-- EXTRACTED ENTRIES follows --
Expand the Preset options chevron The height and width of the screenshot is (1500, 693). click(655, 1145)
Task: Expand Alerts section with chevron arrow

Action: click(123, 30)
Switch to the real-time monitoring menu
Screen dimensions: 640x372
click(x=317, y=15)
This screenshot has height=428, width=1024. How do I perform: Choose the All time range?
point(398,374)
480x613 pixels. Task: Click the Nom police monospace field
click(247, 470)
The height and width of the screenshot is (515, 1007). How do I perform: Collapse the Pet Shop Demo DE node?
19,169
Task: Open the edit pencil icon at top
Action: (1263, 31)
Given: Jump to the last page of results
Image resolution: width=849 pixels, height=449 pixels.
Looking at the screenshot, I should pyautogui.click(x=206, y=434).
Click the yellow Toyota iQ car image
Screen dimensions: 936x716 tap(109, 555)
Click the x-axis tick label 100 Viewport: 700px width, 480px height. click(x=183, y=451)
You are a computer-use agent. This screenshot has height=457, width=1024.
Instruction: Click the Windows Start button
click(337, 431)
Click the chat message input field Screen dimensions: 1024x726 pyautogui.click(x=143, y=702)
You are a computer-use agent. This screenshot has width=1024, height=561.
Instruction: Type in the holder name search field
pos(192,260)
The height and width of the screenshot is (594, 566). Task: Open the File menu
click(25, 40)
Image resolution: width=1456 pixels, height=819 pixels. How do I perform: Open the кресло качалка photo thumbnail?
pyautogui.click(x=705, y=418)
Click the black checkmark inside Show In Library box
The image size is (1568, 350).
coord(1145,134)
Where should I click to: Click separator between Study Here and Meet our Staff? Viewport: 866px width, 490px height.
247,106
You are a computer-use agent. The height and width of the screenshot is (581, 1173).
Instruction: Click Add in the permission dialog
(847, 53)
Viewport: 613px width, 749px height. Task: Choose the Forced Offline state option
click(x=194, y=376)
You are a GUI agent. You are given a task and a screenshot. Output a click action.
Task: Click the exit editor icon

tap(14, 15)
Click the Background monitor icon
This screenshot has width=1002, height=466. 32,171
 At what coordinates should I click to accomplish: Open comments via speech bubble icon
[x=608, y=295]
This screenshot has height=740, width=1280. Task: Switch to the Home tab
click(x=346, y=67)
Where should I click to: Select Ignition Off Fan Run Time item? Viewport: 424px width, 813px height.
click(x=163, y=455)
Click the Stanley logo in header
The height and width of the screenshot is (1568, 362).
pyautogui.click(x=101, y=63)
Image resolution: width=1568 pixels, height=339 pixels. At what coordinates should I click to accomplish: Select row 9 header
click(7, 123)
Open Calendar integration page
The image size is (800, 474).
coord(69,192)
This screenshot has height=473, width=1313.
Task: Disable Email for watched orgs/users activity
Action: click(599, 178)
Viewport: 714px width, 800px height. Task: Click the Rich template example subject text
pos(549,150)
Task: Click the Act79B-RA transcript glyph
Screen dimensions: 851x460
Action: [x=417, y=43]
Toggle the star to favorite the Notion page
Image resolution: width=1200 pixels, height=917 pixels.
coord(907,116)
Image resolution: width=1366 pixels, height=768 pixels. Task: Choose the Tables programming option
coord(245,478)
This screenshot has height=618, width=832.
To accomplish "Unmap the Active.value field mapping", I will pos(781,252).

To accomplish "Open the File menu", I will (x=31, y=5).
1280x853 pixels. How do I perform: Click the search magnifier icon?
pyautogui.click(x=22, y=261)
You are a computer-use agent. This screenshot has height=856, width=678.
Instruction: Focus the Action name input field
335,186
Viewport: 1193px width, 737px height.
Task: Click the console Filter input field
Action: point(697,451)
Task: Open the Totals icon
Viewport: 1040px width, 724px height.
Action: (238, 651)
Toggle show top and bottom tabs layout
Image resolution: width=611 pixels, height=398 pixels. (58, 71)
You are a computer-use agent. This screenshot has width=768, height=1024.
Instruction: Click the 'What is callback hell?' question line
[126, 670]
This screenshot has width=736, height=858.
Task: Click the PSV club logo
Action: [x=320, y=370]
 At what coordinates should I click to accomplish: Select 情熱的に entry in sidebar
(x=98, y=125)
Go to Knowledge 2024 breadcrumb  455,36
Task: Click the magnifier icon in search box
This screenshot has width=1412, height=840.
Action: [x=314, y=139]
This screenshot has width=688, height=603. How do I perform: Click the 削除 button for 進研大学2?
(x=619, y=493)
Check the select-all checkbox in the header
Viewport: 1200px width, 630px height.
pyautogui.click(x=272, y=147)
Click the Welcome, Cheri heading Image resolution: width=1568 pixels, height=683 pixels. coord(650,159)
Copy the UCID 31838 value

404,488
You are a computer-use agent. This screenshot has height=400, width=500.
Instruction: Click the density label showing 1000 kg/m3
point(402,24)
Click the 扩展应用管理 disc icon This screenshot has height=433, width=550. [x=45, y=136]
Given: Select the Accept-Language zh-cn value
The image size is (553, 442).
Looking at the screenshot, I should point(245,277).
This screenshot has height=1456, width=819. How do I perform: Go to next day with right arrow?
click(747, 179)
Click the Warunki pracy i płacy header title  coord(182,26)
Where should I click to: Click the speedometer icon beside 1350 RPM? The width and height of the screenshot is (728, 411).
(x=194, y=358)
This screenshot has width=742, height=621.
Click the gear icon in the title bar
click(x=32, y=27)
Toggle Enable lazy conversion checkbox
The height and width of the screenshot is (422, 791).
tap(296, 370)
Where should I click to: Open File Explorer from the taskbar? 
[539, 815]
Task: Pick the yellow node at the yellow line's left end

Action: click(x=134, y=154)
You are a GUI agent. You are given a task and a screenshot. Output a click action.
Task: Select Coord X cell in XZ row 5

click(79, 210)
-- EXTRACTED ENTRIES concluded --
TASK PROMPT: Write out all of the entries above, exactly and in full.

SOLUTION FOR THIS EXERCISE:
Expand the Preset options chevron The height and width of the screenshot is (1500, 693). click(655, 1145)
Task: Expand Alerts section with chevron arrow

Action: click(123, 30)
Switch to the real-time monitoring menu
Screen dimensions: 640x372
click(x=317, y=15)
This screenshot has height=428, width=1024. How do I perform: Choose the All time range?
point(398,374)
480x613 pixels. Task: Click the Nom police monospace field
click(247, 470)
The height and width of the screenshot is (515, 1007). How do I perform: Collapse the Pet Shop Demo DE node?
19,169
Task: Open the edit pencil icon at top
Action: (1263, 31)
Given: Jump to the last page of results
Image resolution: width=849 pixels, height=449 pixels.
Looking at the screenshot, I should pyautogui.click(x=206, y=434).
Click the yellow Toyota iQ car image
Screen dimensions: 936x716 tap(109, 555)
Click the x-axis tick label 100 Viewport: 700px width, 480px height. click(x=183, y=451)
You are a computer-use agent. This screenshot has height=457, width=1024.
Instruction: Click the Windows Start button
click(337, 431)
Click the chat message input field Screen dimensions: 1024x726 pyautogui.click(x=143, y=702)
You are a computer-use agent. This screenshot has width=1024, height=561.
Instruction: Type in the holder name search field
pos(192,260)
The height and width of the screenshot is (594, 566). Task: Open the File menu
click(25, 40)
Image resolution: width=1456 pixels, height=819 pixels. How do I perform: Open the кресло качалка photo thumbnail?
pyautogui.click(x=705, y=418)
Click the black checkmark inside Show In Library box
The image size is (1568, 350).
coord(1145,134)
Where should I click to: Click separator between Study Here and Meet our Staff? Viewport: 866px width, 490px height.
247,106
You are a computer-use agent. The height and width of the screenshot is (581, 1173).
Instruction: Click Add in the permission dialog
(847, 53)
Viewport: 613px width, 749px height. Task: Choose the Forced Offline state option
click(x=194, y=376)
You are a GUI agent. You are given a task and a screenshot. Output a click action.
Task: Click the exit editor icon

tap(14, 15)
Click the Background monitor icon
This screenshot has width=1002, height=466. 32,171
 At what coordinates should I click to accomplish: Open comments via speech bubble icon
[x=608, y=295]
This screenshot has height=740, width=1280. Task: Switch to the Home tab
click(x=346, y=67)
Where should I click to: Select Ignition Off Fan Run Time item? Viewport: 424px width, 813px height.
click(x=163, y=455)
Click the Stanley logo in header
The height and width of the screenshot is (1568, 362).
pyautogui.click(x=101, y=63)
Image resolution: width=1568 pixels, height=339 pixels. At what coordinates should I click to accomplish: Select row 9 header
click(7, 123)
Open Calendar integration page
The image size is (800, 474).
coord(69,192)
This screenshot has height=473, width=1313.
Task: Disable Email for watched orgs/users activity
Action: click(599, 178)
Viewport: 714px width, 800px height. Task: Click the Rich template example subject text
pos(549,150)
Task: Click the Act79B-RA transcript glyph
Screen dimensions: 851x460
Action: [x=417, y=43]
Toggle the star to favorite the Notion page
Image resolution: width=1200 pixels, height=917 pixels.
coord(907,116)
Image resolution: width=1366 pixels, height=768 pixels. Task: Choose the Tables programming option
coord(245,478)
This screenshot has height=618, width=832.
To accomplish "Unmap the Active.value field mapping", I will pos(781,252).

To accomplish "Open the File menu", I will (x=31, y=5).
1280x853 pixels. How do I perform: Click the search magnifier icon?
pyautogui.click(x=22, y=261)
You are a computer-use agent. This screenshot has height=856, width=678.
Instruction: Focus the Action name input field
335,186
Viewport: 1193px width, 737px height.
Task: Click the console Filter input field
Action: point(697,451)
Task: Open the Totals icon
Viewport: 1040px width, 724px height.
Action: (238, 651)
Toggle show top and bottom tabs layout
Image resolution: width=611 pixels, height=398 pixels. (58, 71)
You are a computer-use agent. This screenshot has width=768, height=1024.
Instruction: Click the 'What is callback hell?' question line
[126, 670]
This screenshot has width=736, height=858.
Task: Click the PSV club logo
Action: [x=320, y=370]
 At what coordinates should I click to accomplish: Select 情熱的に entry in sidebar
(x=98, y=125)
Go to Knowledge 2024 breadcrumb  455,36
Task: Click the magnifier icon in search box
This screenshot has width=1412, height=840.
Action: [x=314, y=139]
This screenshot has width=688, height=603. How do I perform: Click the 削除 button for 進研大学2?
(x=619, y=493)
Check the select-all checkbox in the header
Viewport: 1200px width, 630px height.
pyautogui.click(x=272, y=147)
Click the Welcome, Cheri heading Image resolution: width=1568 pixels, height=683 pixels. coord(650,159)
Copy the UCID 31838 value

404,488
You are a computer-use agent. This screenshot has height=400, width=500.
Instruction: Click the density label showing 1000 kg/m3
point(402,24)
Click the 扩展应用管理 disc icon This screenshot has height=433, width=550. [x=45, y=136]
Given: Select the Accept-Language zh-cn value
The image size is (553, 442).
Looking at the screenshot, I should point(245,277).
This screenshot has height=1456, width=819. How do I perform: Go to next day with right arrow?
click(747, 179)
Click the Warunki pracy i płacy header title  coord(182,26)
Where should I click to: Click the speedometer icon beside 1350 RPM? The width and height of the screenshot is (728, 411).
(x=194, y=358)
This screenshot has width=742, height=621.
Click the gear icon in the title bar
click(x=32, y=27)
Toggle Enable lazy conversion checkbox
The height and width of the screenshot is (422, 791).
tap(296, 370)
Where should I click to: Open File Explorer from the taskbar? 
[539, 815]
Task: Pick the yellow node at the yellow line's left end

Action: click(x=134, y=154)
You are a GUI agent. You are given a task and a screenshot. Output a click action.
Task: Select Coord X cell in XZ row 5

click(79, 210)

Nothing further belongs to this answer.